§ **REQUIRED WORK**:
If a line below contains the string "will", return that line.

§ **GIVEN DATA**:
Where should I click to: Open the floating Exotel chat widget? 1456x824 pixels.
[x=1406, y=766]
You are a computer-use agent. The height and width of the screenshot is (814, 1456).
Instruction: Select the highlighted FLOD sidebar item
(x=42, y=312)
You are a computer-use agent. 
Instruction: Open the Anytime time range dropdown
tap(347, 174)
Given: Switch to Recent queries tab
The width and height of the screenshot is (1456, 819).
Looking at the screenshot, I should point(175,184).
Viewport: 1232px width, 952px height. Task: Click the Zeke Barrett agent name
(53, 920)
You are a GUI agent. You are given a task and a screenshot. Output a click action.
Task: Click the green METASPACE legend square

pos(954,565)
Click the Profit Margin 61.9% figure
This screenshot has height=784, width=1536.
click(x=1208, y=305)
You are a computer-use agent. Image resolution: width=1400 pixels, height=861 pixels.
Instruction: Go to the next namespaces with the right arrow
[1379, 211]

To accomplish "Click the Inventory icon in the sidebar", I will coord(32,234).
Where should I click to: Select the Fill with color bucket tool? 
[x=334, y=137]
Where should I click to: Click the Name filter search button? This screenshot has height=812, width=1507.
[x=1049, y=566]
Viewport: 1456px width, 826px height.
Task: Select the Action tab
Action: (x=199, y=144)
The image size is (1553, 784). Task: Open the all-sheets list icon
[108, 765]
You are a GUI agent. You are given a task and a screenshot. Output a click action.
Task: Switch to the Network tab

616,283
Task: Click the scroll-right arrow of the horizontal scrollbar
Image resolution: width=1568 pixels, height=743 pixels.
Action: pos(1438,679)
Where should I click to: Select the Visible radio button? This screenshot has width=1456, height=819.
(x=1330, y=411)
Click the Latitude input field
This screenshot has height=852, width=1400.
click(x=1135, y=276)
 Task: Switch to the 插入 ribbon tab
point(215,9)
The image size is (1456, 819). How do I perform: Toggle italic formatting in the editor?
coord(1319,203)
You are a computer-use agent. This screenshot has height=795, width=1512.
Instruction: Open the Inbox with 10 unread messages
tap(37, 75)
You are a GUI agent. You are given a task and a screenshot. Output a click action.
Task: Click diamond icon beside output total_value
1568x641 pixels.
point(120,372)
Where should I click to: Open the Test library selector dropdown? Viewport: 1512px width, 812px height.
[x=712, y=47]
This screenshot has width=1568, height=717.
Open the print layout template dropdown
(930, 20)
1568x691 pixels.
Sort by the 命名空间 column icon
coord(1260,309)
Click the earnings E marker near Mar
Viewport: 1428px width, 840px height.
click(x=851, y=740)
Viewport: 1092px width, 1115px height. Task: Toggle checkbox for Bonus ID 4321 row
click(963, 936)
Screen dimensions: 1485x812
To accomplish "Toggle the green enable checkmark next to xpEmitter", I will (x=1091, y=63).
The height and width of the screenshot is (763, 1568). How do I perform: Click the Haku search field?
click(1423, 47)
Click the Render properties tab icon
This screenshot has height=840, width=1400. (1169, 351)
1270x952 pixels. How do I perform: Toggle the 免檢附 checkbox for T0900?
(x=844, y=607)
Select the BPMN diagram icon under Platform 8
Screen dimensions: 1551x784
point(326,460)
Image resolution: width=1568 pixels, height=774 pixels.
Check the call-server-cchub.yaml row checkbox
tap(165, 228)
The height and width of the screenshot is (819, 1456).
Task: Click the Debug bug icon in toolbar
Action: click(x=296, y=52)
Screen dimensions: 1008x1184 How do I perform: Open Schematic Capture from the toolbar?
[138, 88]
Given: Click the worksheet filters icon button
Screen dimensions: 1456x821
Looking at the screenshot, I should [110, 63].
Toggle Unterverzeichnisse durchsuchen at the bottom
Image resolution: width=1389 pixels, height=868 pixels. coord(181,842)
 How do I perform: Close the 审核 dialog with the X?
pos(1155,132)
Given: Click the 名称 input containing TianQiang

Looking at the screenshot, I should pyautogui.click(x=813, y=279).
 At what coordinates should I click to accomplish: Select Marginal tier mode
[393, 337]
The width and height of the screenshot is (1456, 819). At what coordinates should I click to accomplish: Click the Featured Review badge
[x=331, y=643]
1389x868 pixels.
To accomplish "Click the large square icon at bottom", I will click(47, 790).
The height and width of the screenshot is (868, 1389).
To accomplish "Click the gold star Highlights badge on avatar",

§ **TASK RESPONSE**:
To accomplish "Click the Inventory icon in the sidebar", I will coord(32,234).
To accomplish "Toggle the green enable checkmark next to xpEmitter", I will (x=1091, y=63).
To accomplish "Click the large square icon at bottom", I will click(47, 790).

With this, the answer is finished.